Man Charged In Shooting Of Black Lives Matter Protesters

Three men who were with him have been charged with rioting.

Prosecutors have charged four men in connection with a shooting at a Black Lives Matter protest in Minneapolis last week.  

Allen Lawrence Scarsella, the 22-year-old who allegedly fired the shots, was charged with one count of rioting while armed with a dangerous weapon and five counts of assault with a dangerous weapon. Twenty-seven-year-old Joseph Martin Backman, 21-year-old Nathan Wayne Gustavsson and 26-year-old Daniel Thomas Macey each face a single riot charge

Scarsella, Backman and Gustavsson, who are all white, and Macey, who is Asian, were arrested last Wednesday. Minneapolis police are working with the FBI on the case and said they are not seeking any more suspects.

The shooting occurred at a protest in which Black Lives Matter’s Minneapolis chapter was demanding justice in the death of Jamar Clark , a 24-year-old black man shot by police this month.

One of the arrested men called a high-school friend, who is a police officer, and confessed the crime, according to a search warrant obtained by CBS Minnesota . The man claims he and his friends went to the protest with the intention of live-streaming it, and said the altercation began when protesters tried to get them to leave. 

But Oleuchi Omeoga, a protester who witnessed the shooting, told the Associated Press  that the three men were masked and "weren’t supposed to be" at the demonstration. Once the men left, several protesters followed them to a street corner. That's when the shots were fired, according to Omeoga. The shots hit five black men, none of whom sustained life-threatening injuries. 
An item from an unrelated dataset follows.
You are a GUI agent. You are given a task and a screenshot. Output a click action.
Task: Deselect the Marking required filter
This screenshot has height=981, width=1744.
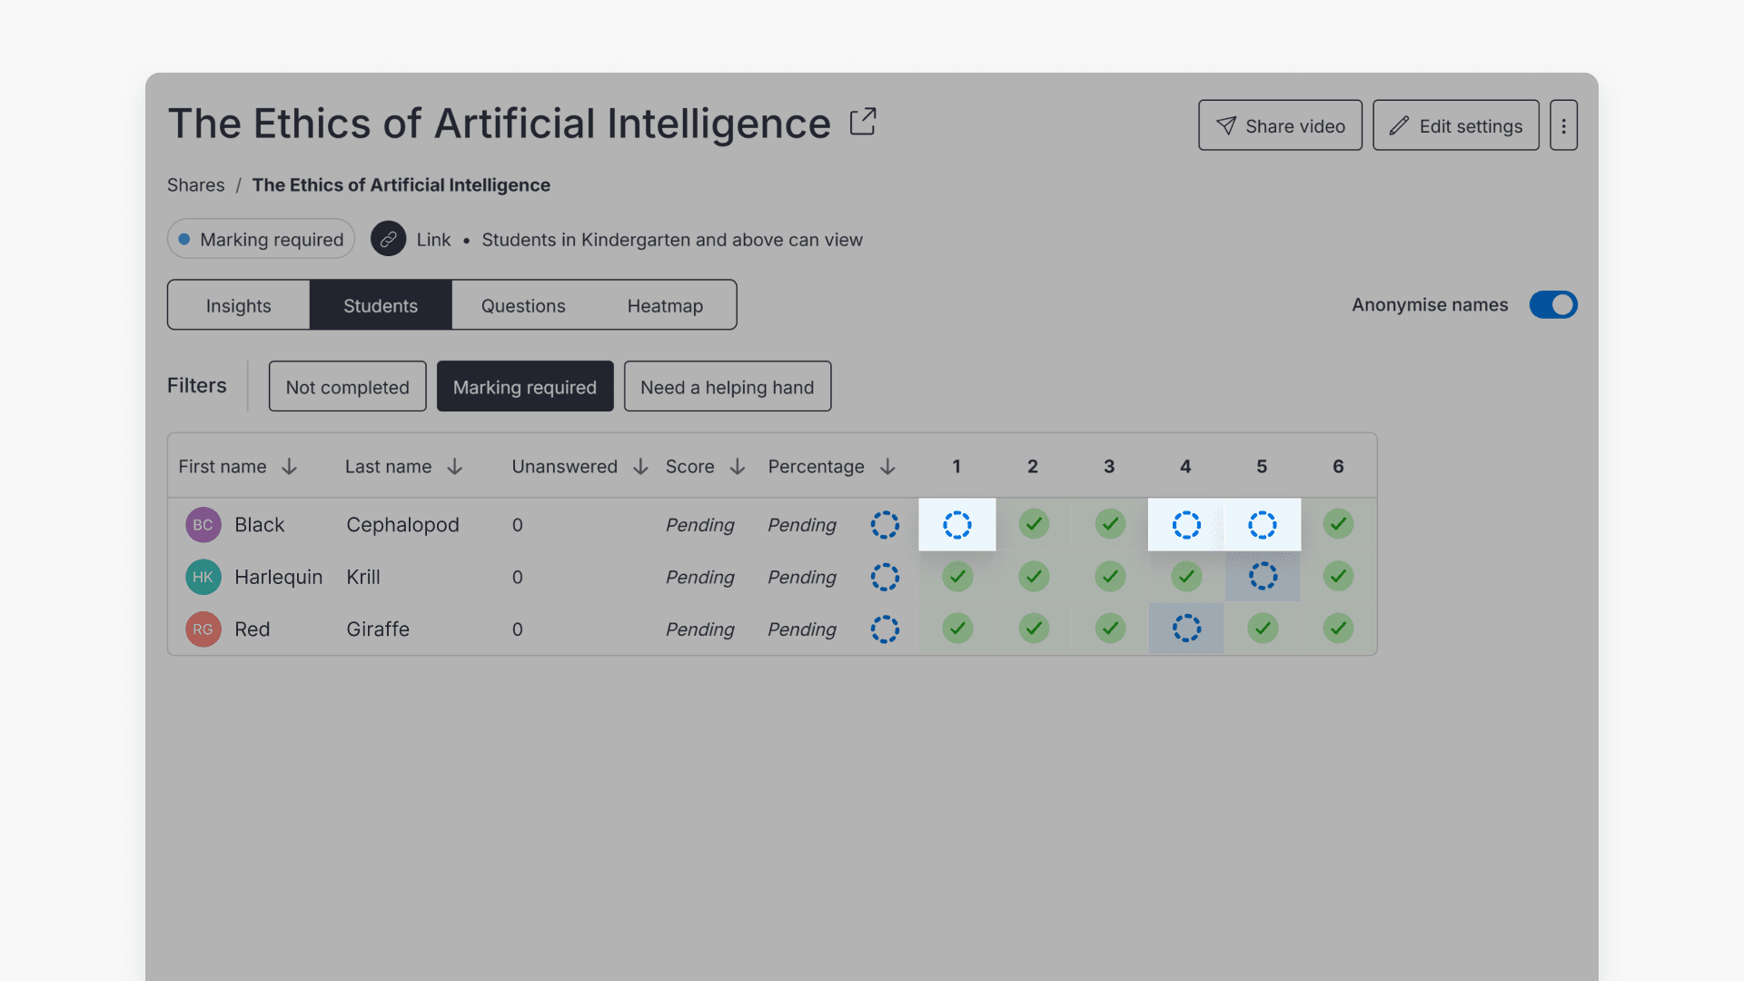tap(525, 386)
Someone who knows Scarsella confirmed to investigators that he and Scarsella had been at the protest site a few days earlier to record. The acquaintance said the two made “inappropriate comments to [the] protesters, which sparked anger between BLM and his group and led to angry Internet postings…” These Internet forums, where commenters talked about dressing in plain clothes but carrying a firearm, were reviewed by investigators, according to the charging papers obtained by the Minneapolis Star Tribune :   

The website participants referred to blacks in derogatory terms and said they intended to do some “reverse cultural enriching.” The acquaintance held up a handgun before the camera in one posting and ended the video with the words “stay white.”

 

About 1 o’clock the next morning, a police officer [identified in other court documents as being from the Mankato Police Department] said Scarsella told him he shot five people near the police station. The officer told Scarsella to turn himself in.

 

The officer knew Scarsella as someone who carried firearms, “had very intense opinions,” considered himself “a sovereign citizen and pro-Constitution,” and had “negative experiences with and opinions about African Americans.”

Black Lives Matter Minneapolis quickly deemed last Monday's shooting "a planned hate crime and an act of terrorism against activists ."

Though the suspects were not charged with committing a hate crime or with domestic terrorism, it's worth pointing out that at least 48 people have been killed in the U.S. by radical anti-government groups or white supremacists since the Sept. 11 attacks -- almost twice the number killed by self-identified jihadists -- according to a study released in June by the New America Foundation.

Local law enforcement agencies also report  being more concerned with the activities of such right-wing extremist groups than with Islamic extremists in their jurisdictions. Domestic terror threats prompted the Department of Justice to create a new unit  last month to address the threat.